> **ÉNONCÉ DU PROBLÈME A**
Modifiez les entrées de données de coordonnées en commençant par la ligne qui contient "Screen dimensions: 476x571" et en continuant jusqu'à la ligne qui contient "click(x=15, y=266)" : remplacez "USA" par "UK" et laissez tout le reste inchangé. Redonnez seulement ces lignes, sans les images.

***** TEXTE EXTRAIT *****

Le journaliste britannique Daniel Friebe a coutume d’attribuer des « verres de vin » au Giro. Il lui en a octroyé trois cette année, sur un maximum de cinq. La course a manqué de suspense à tous les niveaux, y compris pour le maillot rose. L’avance de Bernal sur Damiano Caruso (1’29 ») est la plus large depuis 2015 ( Alberto Contador, 1’53 » sur Fabio Aru). Bernal avait le maillot rose dès le premier jour de repos. Ça n’était plus arrivé depuis 2015 non plus.

En raison de l’abandon de Mikel Landa, qui était son doute son principal rival, suite à une chute dans la cinquième étape, le Colombien n’a pas eu de rivaux, les autres ténors étant trop irréguliers, à commencer par Simon Yates, qui a craqué sous la pluie. Le retard de Dan Martin, dixième à 18 minutes et 35 secondes, en dit long sur la médiocrité du plateau. C’est le plus grand écart entre le premier et le dixième depuis le Giro 2006.

LE FEEL GOOD

Autre fait à retenir: treize coureurs ont enlevé leur première étape d’un grand tour. Un record pour le Giro.

***** ENTRÉES FOURNIES *****

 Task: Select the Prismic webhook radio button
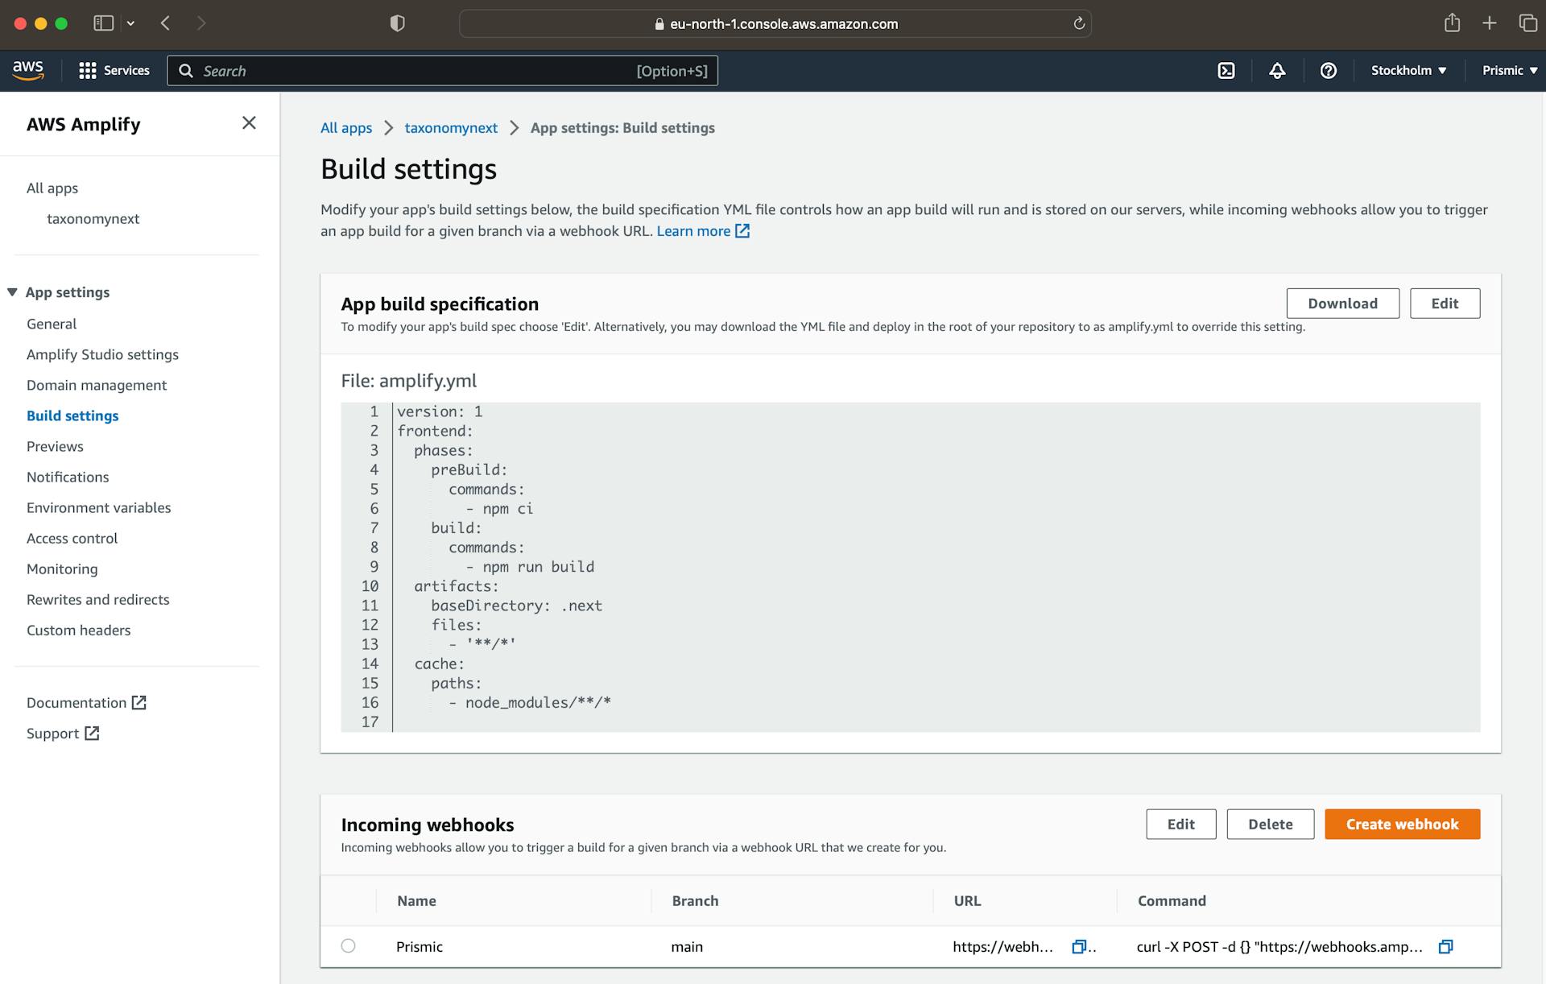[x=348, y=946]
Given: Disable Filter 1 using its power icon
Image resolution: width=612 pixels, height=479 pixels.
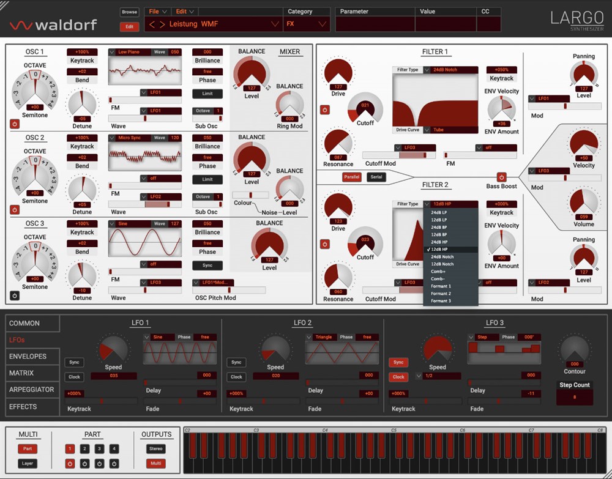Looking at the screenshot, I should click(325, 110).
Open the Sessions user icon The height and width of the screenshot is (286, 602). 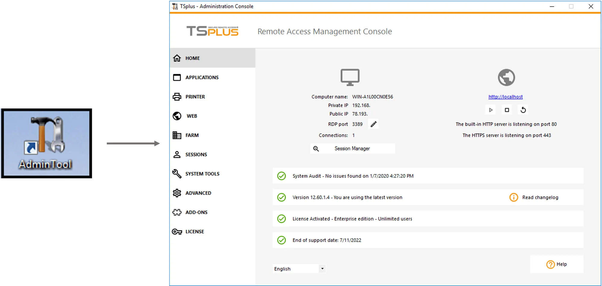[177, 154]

*****
***** ENTRÉES FOURNIES *****

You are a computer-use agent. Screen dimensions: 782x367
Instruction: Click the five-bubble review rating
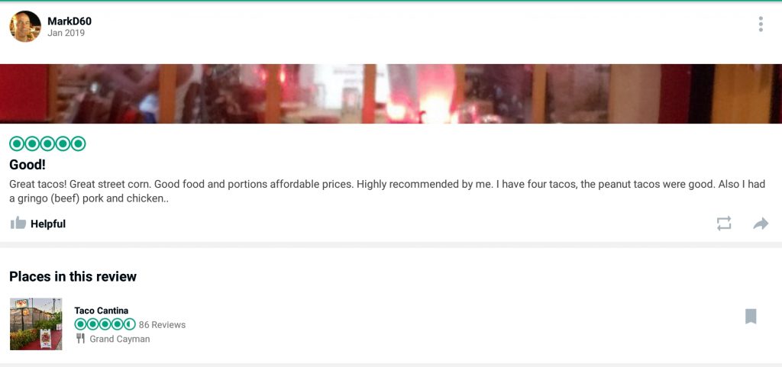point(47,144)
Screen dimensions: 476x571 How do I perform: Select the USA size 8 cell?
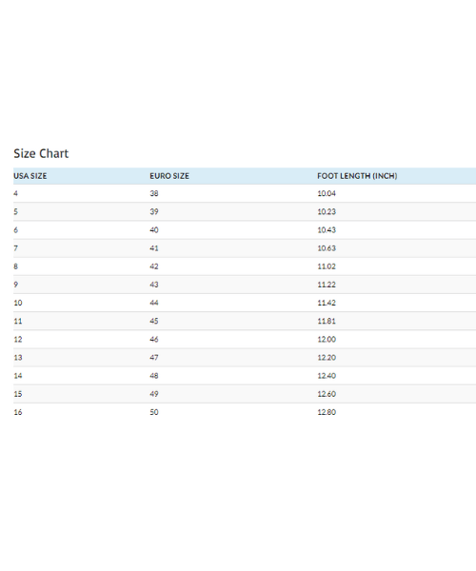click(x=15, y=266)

*****

> **ÉNONCÉ DU PROBLÈME B**
Résumez en deux phrases le texte sur le Giro.

> **BONNE RÉPONSE A**
Screen dimensions: 476x571 How do I perform: Select the UK size 8 cell?
click(x=15, y=266)

> **BONNE RÉPONSE B**
Le Giro de cette année a manqué de suspense : Bernal portait le maillot rose dès le premier jour de repos et a devancé Damiano Caruso de 1’29, l’écart le plus large depuis 2015, après l’abandon de Mikel Landa, tombé dans la cinquième étape. Le retard de Dan Martin, dixième à 18 minutes et 35 secondes, montre la médiocrité du plateau, mais treize coureurs ont enlevé leur première étape d’un grand tour, un record pour le Giro.